Nefarious Films Reviews
Grim Reaper
Review by Matt Compton
"Grim Reaper" 2007
Director: Michael Feifer
Writer:
Starring: Cherish Lee, Brent Fidler, Adam Fortrin
Nefarious rating 4/10
When a young woman narrowly escapes death she becomes convinced that the spectre of Death is stalking her in person. When she is incarcerated in a secure medical facility she bands together with the other inmates to try to defeat the Grim Reaper.
The biggest serial killer of them all, with pretty much all of creation since the dawn of life under his belt, has been rather under represented in film. He’s enjoyed a couple of outings such as his famous game of chess in Bergman’s classic The Seventh Seal as well as his famous game of Twister in the equally classic Bill and Ted’s Bogus Journey but Death’s only real starring role was in the Final Destination films and he never even appeared on camera. That was until now however. Grim Reaper finally brings The Duke of Spook, the Man with No Tan to our screens in all his ancient and omniscient majesty. Except erm, it doesn’t really.

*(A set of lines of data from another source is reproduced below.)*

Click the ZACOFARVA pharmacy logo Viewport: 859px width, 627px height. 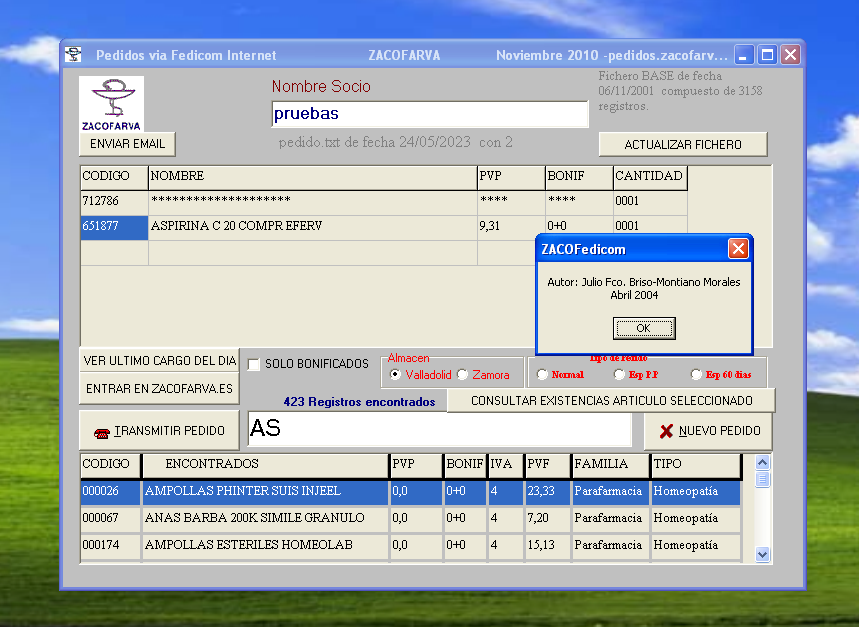pyautogui.click(x=111, y=104)
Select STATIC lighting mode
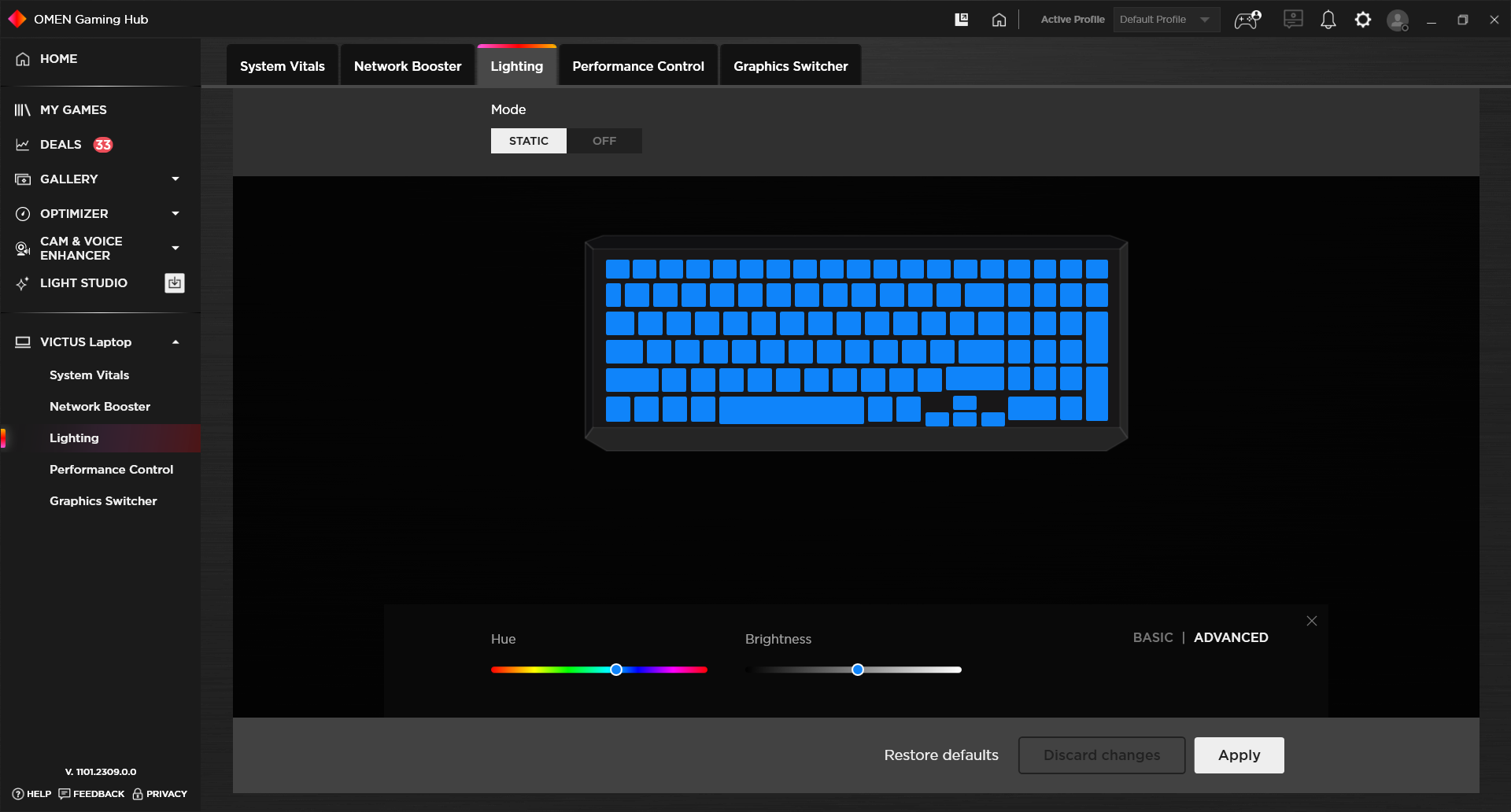1511x812 pixels. pyautogui.click(x=528, y=141)
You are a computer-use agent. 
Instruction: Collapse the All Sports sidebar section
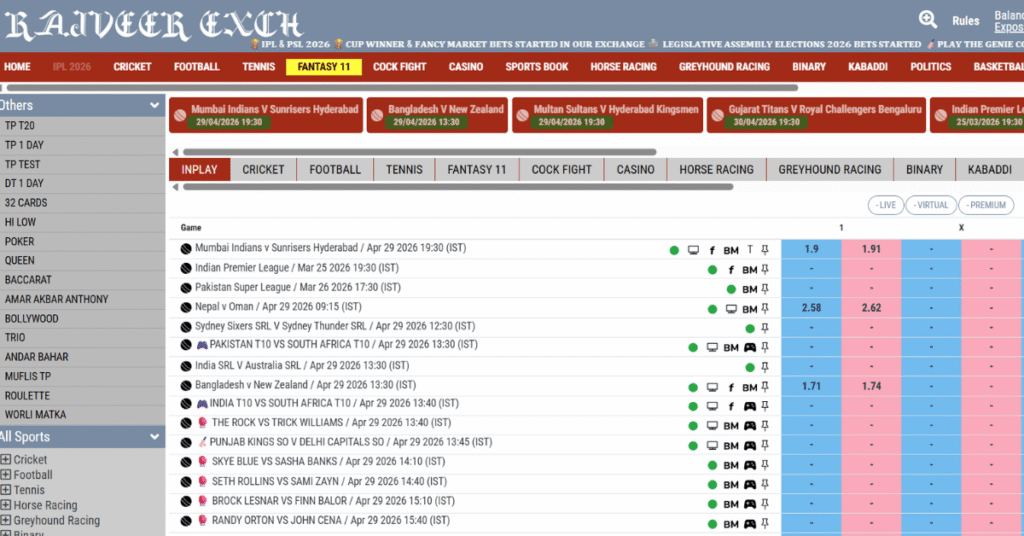154,437
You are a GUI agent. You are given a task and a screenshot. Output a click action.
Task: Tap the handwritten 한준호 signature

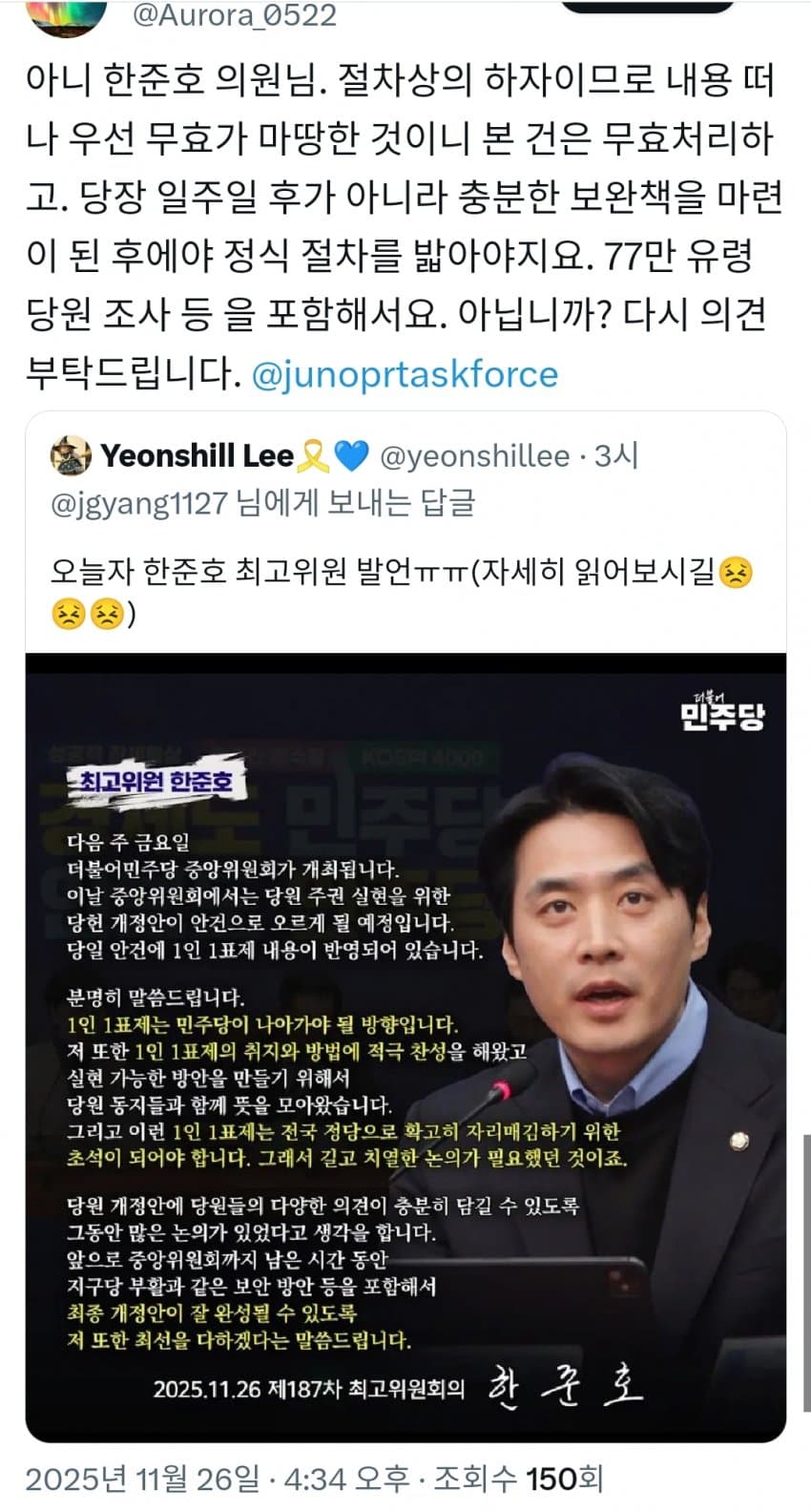click(565, 1387)
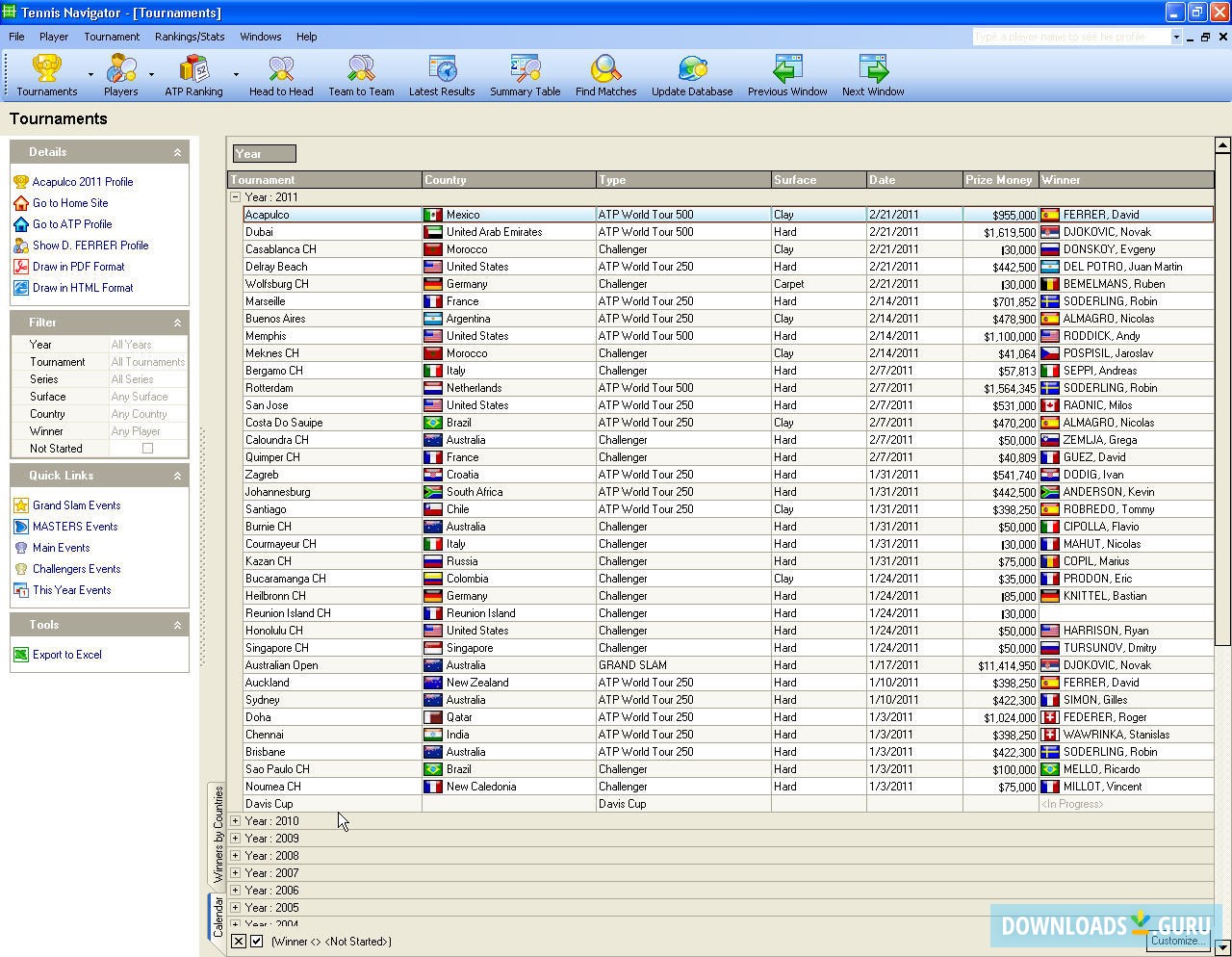Collapse the Year : 2011 group
Image resolution: width=1232 pixels, height=957 pixels.
point(235,197)
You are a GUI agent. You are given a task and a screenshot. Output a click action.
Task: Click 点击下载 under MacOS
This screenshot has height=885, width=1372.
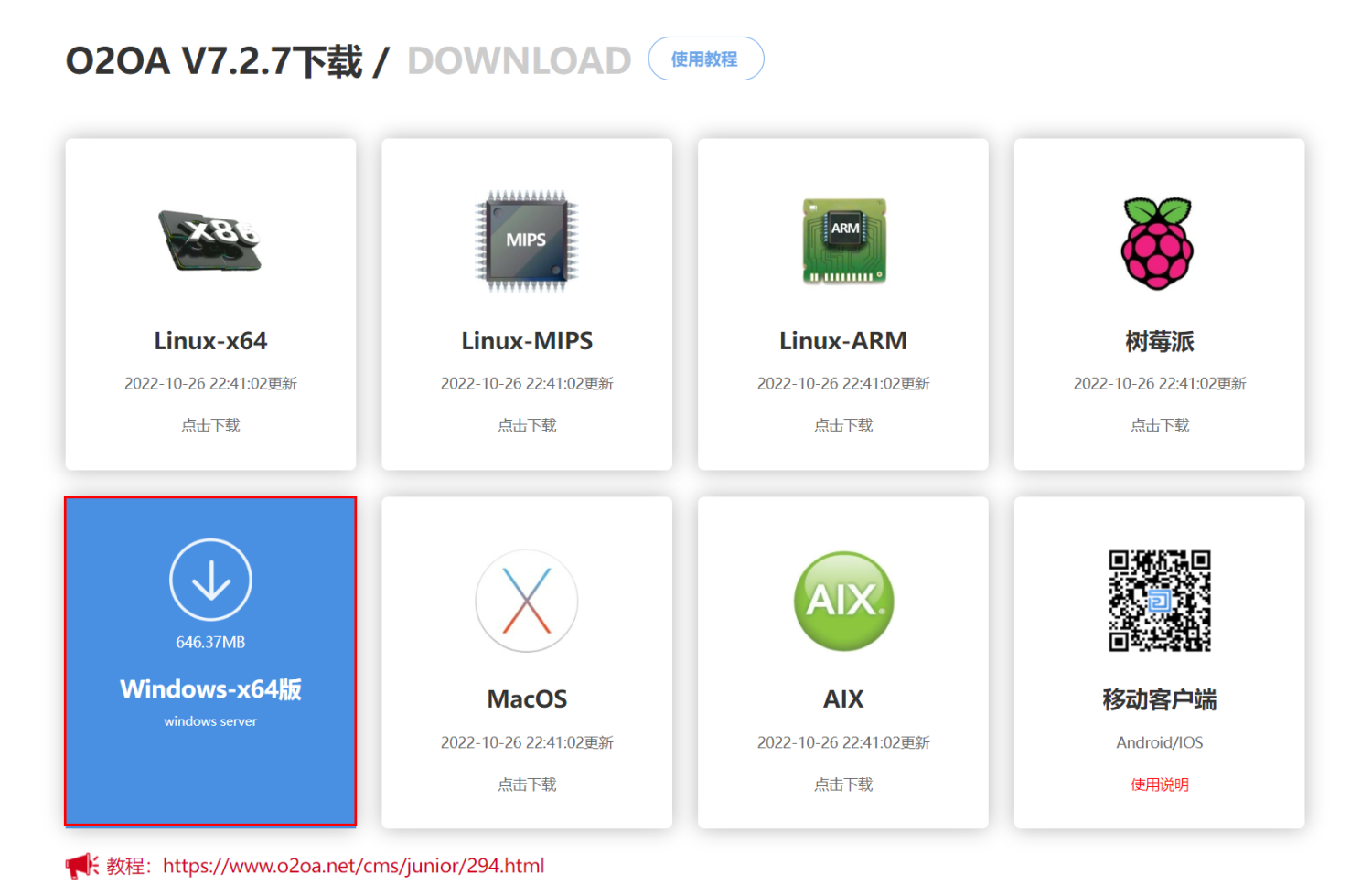pos(527,784)
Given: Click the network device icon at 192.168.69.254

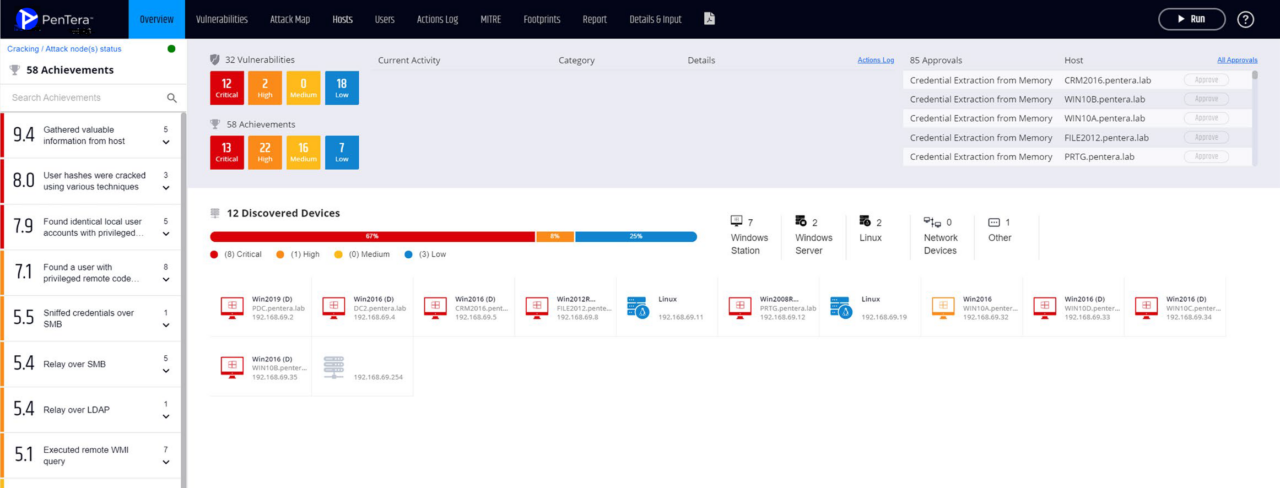Looking at the screenshot, I should pyautogui.click(x=334, y=366).
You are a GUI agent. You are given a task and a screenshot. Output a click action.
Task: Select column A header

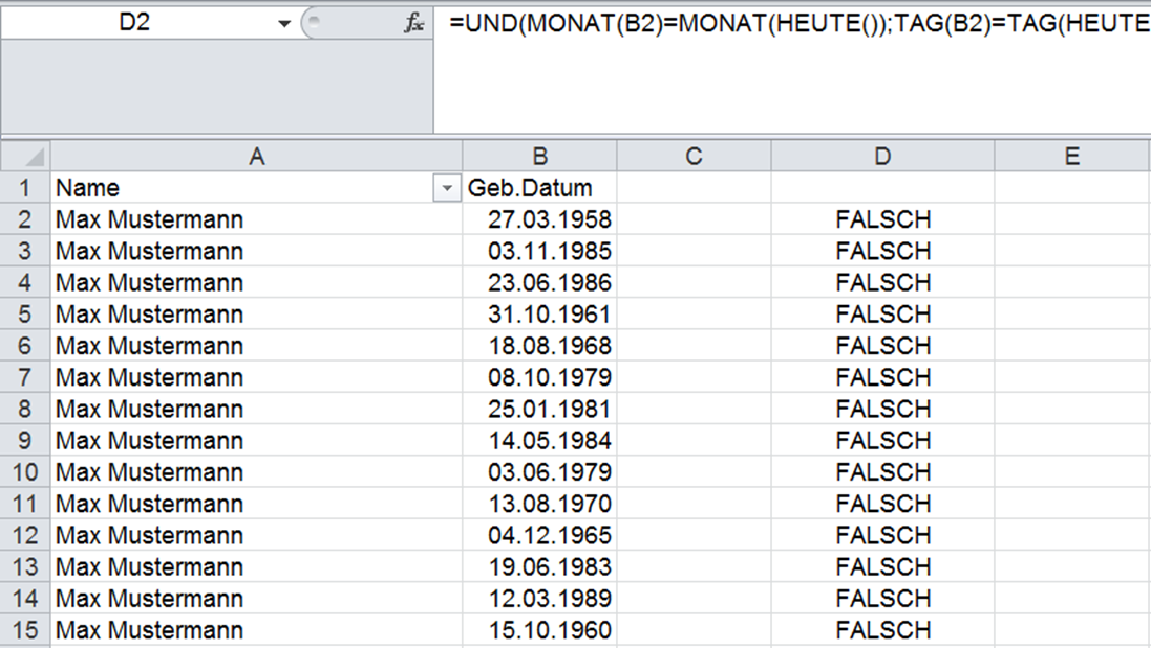pyautogui.click(x=257, y=156)
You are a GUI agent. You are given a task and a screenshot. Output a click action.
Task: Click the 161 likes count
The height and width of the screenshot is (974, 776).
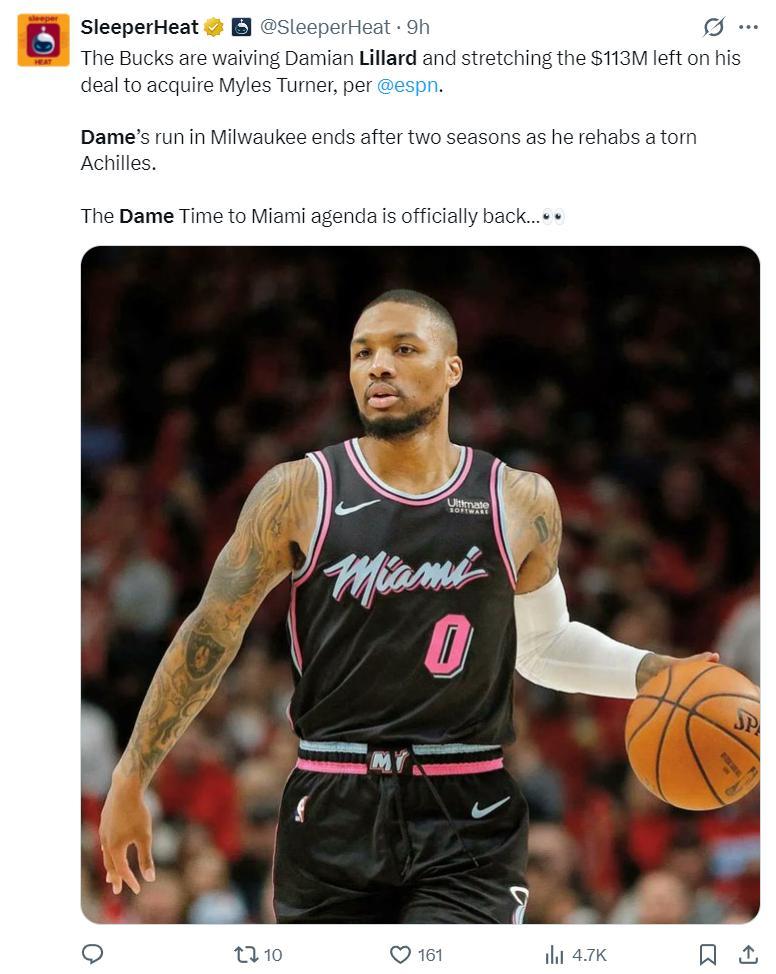click(429, 955)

The film follows a young lady who happens to be a stripper (well, a stripper who doesn’t actually take her clothes off) who is hit by a taxi one night after work. After a peculiar little incident with a man who kindly tells her to stay in the light before mysteriously disappearing she is taken to hospital. Once there she begins to hallucinate (or are they visions?) about the Grim Reaper – the actual spectre of death in his hood with the scythe and everything. She escapes her room only to witness Death plunging his scythe into the driver of the taxi which hit her. She runs around screaming for a bit but then before we know it she has been taken to some mysterious and foreboding institution where there are a group of young people who are also survivors of various accidents and who also believe that ol’ bony face is after them. It’s not long before they start being picked off and yadda yadda yadda…you know the rest.
This rather tedious set up asks a lot of questions which any viewer might think would bear some relation to the rest of the film but none of the questions posed here are ever satisfactorily answered. Who was the mysterious helpful stranger? An angel maybe? We’re never told and in fact don’t even see him again. Who was the strange nurse who was so maniacal and sadistic that she couldn’t really be employed in a real hospital could she? Was she a demon? This one is answered but it would have been better if it hadn’t been. Why is Death after these people? Why didn’t they die when they were supposed to? Aggkk –don’t even bother trying to work that one out. What is the institution they wind up in and who is the strange doctor who runs it? Please don’t make me even remember the answers we’re given to those questions.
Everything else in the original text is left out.